"Market Basket Data Format"

svpriyan
svpriyan New Altair Community Member
edited November 5 in Community Q&A
Hello Colleagues,
I am having a relation with TIDs, ITEM IDs.

TID  ITEM
1      1
1      2
  1      3
2      1
3      4
3        5
3        6

Now,  I am intended to change that into Market Basket Data Format which might  look like

TID    ITEM
1      1 2 3
2      1
3      4 5 6
4      1 8

Is that possible to do with RapidMiner?
Could any one help me on this

Thanks
Priyan

Answers

  • land
    land New Altair Community Member
    Hi,
    this is indeed possible. You should at first binarize your Item attribute using the nominal2binominal operator. You then will get a column for every possible value of item, each Line exactly containing one 1 for an item.
    You then could aggregrate over the tid using the aggregation operator, building the sum over examples having the same tid. So there is finally only one row for every transaction, containing the values of sold items in the appropriate attributes.

    Greetings,
      Sebastian
  • svpriyan
    svpriyan New Altair Community Member
    Hai,
    Thanks for the Information, I tried what you explained here, but i still in error. could you suggest to improve it.
    ERROR:- TID does not exists.
    Thanks
    Priyan


    <operator name="Root" class="Process" expanded="yes">
        <operator name="CSVExampleSource" class="CSVExampleSource">
            <parameter key="filename" value="C:\rapid.csv"/>
        </operator>
        <operator name="Nominal2Binominal" class="Nominal2Binominal">
        </operator>
        <operator name="ChangeAttributeRole" class="ChangeAttributeRole">
            <parameter key="name" value="ITEM"/>
        </operator>
        <operator name="Aggregation" class="Aggregation">
            <list key="aggregation_attributes">
              <parameter key="TID" value="sum"/>
            </list>
        </operator>
        <operator name="Example2AttributePivoting" class="Example2AttributePivoting">
            <parameter key="group_attribute" value="TID"/>
            <parameter key="index_attribute" value="ITEM"/>
        </operator>
        <operator name="ResultWriter" class="ResultWriter">
            <parameter key="result_file" value="C:\result16.res"/>
        </operator>
    </operator>

  • land
    land New Altair Community Member
    Hi,
    probably it's exactly what it states: TID doesn't exist. Please use a breakpoint before and check if this attribute still exists. But I assume, that it has been binomalised and hence doesn't exist anymore. You have to ensure that only ITEM is binomalised. Thatfore you have to change the role of TID into Id and ensure that ITEM is binominal.

    Greetings,
      Sebastian
  • svpriyan
    svpriyan New Altair Community Member
    Hai,
    Thanks for the Info. I changed according to your feedback though still  i am in problem.
    for Example2AttributePivoting :- Group Attribute & Index Attribute.
    What can i do with these two attributes.

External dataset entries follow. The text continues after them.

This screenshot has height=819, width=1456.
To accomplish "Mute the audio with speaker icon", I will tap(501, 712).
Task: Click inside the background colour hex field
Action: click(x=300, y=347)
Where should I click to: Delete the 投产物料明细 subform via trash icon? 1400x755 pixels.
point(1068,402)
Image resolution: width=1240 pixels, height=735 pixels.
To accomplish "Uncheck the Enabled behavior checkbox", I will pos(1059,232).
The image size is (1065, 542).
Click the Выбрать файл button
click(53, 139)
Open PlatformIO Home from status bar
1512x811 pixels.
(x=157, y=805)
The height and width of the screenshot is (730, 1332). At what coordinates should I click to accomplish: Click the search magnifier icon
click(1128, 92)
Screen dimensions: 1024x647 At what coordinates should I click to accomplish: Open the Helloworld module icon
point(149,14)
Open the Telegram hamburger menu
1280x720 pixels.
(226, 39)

    <operator name="Root" class="Process" expanded="yes">
        <operator name="CSVExampleSource" class="CSVExampleSource">
            <parameter key="filename" value="C:\Documents and Settings\Administrator\Desktop\excel\rapid.csv"/>
        </operator>
        <operator name="Nominal2Binominal" class="Nominal2Binominal">
        </operator>
        <operator name="ChangeAttributeRole" class="ChangeAttributeRole">
            <parameter key="name" value="TID"/>
            <parameter key="target_role" value="id"/>
        </operator>
        <operator name="Aggregation" class="Aggregation">
            <list key="aggregation_attributes">
              <parameter key="TID" value="sum"/>
            </list>
        </operator>
        <operator name="Example2AttributePivoting" class="Example2AttributePivoting">
            <parameter key="group_attribute" value="ITEM"/>
            <parameter key="index_attribute" value="TID"/>
        </operator>
        <operator name="ResultWriter" class="ResultWriter">
            <parameter key="result_file" value="C:\Documents and Settings\Administrator\Desktop\answer16.res"/>
        </operator>
    </operator>
    Thanks

    Priyan
  • land
    land New Altair Community Member
    Hi,
    I have no idea, what this operator does. I have never used it. But I think you will not need it in this context. The data should be in the correct format before this operator.

    Greetings,
      Sebastian
  • svpriyan
    svpriyan New Altair Community Member
    Hai,
    I am really sorry to ask again here, i got stuck with this. sorry for troubling you.
    the code i used

    <operator name="Root" class="Process" expanded="yes">
        <operator name="CSVExampleSource" class="CSVExampleSource">
            <parameter key="filename" value="C:\Documents and Settings\Administrator\Desktop\excel\rapid.csv"/>
        </operator>
        <operator name="Nominal2Binominal" class="Nominal2Binominal">
        </operator>
        <operator name="ChangeAttributeRole" class="ChangeAttributeRole">
            <parameter key="name" value="TID"/>
            <parameter key="target_role" value="id"/>
        </operator>
        <operator name="Aggregation" class="Aggregation">
            <list key="aggregation_attributes">
              <parameter key="TID" value="sum"/>
            </list>
        </operator>
        <operator name="ResultWriter" class="ResultWriter">
            <parameter key="result_file" value="C:\Documents and Settings\Administrator\Desktop\answer16.res"/>
        </operator>
    </operator>
    What i can use for the Group by attribute on the image i attached in the Aggregation. (image 1)
    Do i need to add more than this to format the data.
    i get finally this result only( image 2)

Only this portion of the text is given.